Thesiger lived in a perpetual state of lament about the world he saw changing around him. He yearned to have lived in a time when he could have forged on endlessly, like the dauntless explorers of the nineteenth century, into the great unknown. As his biographer, Alexander Maitland, suggested in Wilfred Thesiger: The Life of the Great Explorer (2006),
Thesigers impossible dream had been to preserve the near-idyllic life he had known as a boy in Abyssinia. He viewed change dismally, as a threat to the tribal peoples he admired, and to himself as a traditionalist and romantic who cherished the past, felt out of step with the present, and dreaded the future. Such a reactionary outlook was doomed from the start, and Thesiger knew it ... He took an aggressive pride in being the last in a long line of overland explorers and travellers, a refugee from the Victorians Golden Age.
Thesiger was educated at Eton and Oxford but, more importantly, he had been born in 1910 in Abyssinia. In those days, the capital, Addis Ababa, was a remote outpost, and the British Legation, which his father headed, was little more than a collection of thatched huts. At the age of six, he had witnessed the unforgettable spectacle of the emperors armies celebrating their battlefield triumph against the rebel leader Negus Mikael. The
Guardian journalist Jonathan Glancey, who met Thesiger in 2002, noted that the battle had marked the historic end of an era: The fighting had been entirely hand-to-hand, one of the last great pitched battles between traditional African warriors. About 26,000 died. The victory parades had a profound impact on the young Thesiger, who later wrote:
I believe that day implanted in me a lifelong craving for barbaric splendour, for savagery and colour and the throb of drum, and it gave me a lasting veneration for long-established custom and ritual, from which would derive later a deep-seated resentment of Western innovations in other lands, and a distaste for the drab uniformity of the modern world.
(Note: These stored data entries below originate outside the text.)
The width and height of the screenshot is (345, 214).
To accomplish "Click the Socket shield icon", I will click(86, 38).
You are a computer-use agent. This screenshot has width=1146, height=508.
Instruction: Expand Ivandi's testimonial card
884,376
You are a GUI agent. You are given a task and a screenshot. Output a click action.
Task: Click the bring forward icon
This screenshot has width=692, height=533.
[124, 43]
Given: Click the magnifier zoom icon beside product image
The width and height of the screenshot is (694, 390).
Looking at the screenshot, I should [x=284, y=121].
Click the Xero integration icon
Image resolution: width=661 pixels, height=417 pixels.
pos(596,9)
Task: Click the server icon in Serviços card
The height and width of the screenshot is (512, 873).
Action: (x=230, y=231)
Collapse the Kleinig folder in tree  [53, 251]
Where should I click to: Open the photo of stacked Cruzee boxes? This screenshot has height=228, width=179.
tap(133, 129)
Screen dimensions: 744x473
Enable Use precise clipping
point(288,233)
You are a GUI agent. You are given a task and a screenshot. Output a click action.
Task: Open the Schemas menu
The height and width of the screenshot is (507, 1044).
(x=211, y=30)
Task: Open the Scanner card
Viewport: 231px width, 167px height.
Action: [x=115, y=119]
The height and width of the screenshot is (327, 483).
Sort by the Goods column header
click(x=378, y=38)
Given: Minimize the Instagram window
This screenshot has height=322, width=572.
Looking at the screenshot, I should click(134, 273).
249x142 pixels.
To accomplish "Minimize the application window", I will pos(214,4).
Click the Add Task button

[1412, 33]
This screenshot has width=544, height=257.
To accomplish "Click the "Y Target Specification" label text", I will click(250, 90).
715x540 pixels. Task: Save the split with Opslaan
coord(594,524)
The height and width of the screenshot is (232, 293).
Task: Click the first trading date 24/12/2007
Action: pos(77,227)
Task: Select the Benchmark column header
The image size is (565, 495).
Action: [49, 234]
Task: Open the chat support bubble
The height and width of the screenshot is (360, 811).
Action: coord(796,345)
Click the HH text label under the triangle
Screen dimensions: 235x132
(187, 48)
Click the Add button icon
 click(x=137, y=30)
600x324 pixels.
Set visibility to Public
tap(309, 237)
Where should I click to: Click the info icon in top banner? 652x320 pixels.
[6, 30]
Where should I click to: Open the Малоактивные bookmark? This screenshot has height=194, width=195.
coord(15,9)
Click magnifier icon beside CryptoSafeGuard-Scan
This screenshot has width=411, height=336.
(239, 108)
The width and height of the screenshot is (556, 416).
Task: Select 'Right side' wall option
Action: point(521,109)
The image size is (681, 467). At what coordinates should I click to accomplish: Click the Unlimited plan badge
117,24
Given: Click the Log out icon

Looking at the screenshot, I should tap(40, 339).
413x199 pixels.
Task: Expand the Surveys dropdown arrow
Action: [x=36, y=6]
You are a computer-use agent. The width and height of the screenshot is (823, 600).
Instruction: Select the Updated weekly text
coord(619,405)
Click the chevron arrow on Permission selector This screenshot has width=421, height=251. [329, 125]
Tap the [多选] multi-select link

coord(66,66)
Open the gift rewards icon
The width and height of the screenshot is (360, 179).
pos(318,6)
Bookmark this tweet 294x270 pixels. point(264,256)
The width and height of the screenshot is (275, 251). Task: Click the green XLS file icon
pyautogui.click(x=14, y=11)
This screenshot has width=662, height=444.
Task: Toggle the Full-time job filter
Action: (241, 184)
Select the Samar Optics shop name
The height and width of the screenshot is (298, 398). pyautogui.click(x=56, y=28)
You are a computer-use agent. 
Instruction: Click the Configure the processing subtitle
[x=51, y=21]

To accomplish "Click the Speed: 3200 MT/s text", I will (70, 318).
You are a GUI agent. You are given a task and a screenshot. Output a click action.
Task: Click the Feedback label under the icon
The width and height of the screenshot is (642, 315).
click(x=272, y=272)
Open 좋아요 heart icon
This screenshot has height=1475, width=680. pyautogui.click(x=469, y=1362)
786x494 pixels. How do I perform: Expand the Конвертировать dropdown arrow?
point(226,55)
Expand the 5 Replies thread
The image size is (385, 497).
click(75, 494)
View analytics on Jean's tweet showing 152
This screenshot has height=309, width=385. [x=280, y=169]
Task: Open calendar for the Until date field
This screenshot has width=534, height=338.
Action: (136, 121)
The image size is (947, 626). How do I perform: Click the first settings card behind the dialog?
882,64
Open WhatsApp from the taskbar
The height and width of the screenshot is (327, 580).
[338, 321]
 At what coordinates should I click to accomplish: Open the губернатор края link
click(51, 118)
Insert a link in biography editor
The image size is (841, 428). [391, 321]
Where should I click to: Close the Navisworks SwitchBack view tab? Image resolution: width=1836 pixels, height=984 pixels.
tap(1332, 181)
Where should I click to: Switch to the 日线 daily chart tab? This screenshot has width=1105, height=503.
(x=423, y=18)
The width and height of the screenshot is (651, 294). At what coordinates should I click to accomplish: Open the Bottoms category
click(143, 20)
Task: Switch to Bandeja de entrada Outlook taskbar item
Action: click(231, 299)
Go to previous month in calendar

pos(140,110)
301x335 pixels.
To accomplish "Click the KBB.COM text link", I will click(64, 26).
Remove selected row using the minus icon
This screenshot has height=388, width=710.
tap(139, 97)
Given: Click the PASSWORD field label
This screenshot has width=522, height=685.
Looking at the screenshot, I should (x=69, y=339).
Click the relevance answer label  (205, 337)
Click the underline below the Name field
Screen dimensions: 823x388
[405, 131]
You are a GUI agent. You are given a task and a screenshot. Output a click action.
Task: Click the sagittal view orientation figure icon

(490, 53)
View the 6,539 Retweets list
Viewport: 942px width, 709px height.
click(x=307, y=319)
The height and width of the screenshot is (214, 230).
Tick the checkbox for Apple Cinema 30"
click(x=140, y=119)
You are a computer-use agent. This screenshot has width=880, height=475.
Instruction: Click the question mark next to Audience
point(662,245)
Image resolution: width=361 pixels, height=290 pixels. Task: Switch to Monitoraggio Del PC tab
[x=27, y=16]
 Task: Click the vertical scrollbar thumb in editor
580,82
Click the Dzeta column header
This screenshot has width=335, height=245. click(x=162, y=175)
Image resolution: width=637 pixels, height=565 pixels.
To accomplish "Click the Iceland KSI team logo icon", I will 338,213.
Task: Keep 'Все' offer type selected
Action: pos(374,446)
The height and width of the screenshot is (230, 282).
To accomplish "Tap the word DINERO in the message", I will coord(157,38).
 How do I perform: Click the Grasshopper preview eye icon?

The fifties were probably the end of the best times in the Middle East for a roving Old Etonian. The British Empire was in its death throes. India had gone, and so had Palestine, but Iraq, ruled by a pliant Hashemite monarchy, still lay within Britains dwindling sphere of influence. The widespread hostility towards the West that would engulf the region with the rise of radical Arab nationalism was still a few years away and so were commercial jet travel, mass tourism and Islamic fundamentalism. The oil-producing Arab states were beginning to develop, but the great boom of energy wealth that would transform their countries had not yet occurred. There were not so many people, either. The worldwide population boom of the postwar years had begun, but in 1957, Baghdad was a city of a mere 900,000 people, and the whole of Iraq had only 8 million citizens. In the hinterland, meanwhile, there were still a few wild places to be explored.
For the better part of eight years, Thesiger found the escape he was looking for in Iraqs Marshes. Believed by many historians to be the site of the biblical Garden of Eden and Great Flood, the Marshlands had been the cradle for human civilization 5,000 years before. They were, wrote Thesiger, a world complete in itself, a 6,000-square-mile area of wetlands created by the Tigris and Euphrates rivers before they join to form the Shatt al Arab waterway, which flows past Basra on its way into the Arabian Gulf. The Sumerians, the ancestors of the modern Marsh dwellers, had controlled the river water with an elaborate irrigation system that was later destroyed by Genghis Khans grandson, Hulagu, when he laid waste to Mesopotamia in 1258.